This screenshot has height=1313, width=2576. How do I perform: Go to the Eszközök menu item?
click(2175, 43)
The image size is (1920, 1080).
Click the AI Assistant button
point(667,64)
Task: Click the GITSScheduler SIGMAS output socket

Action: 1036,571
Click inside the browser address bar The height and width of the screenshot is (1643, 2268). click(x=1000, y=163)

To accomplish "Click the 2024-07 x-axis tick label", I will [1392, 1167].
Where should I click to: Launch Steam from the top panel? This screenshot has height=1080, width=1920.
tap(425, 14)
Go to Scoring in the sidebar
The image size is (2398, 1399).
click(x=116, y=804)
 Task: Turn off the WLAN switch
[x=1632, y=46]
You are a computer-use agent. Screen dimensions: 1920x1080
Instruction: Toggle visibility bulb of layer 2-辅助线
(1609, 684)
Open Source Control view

====

Task directions:
Print exactly the line containing "Task: Turn off the WLAN switch" and every line after it through the end of the records above, and nothing else.

Problem solution:
 Task: Turn off the WLAN switch
[x=1632, y=46]
You are a computer-use agent. Screen dimensions: 1920x1080
Instruction: Toggle visibility bulb of layer 2-辅助线
(1609, 684)
Open Source Control view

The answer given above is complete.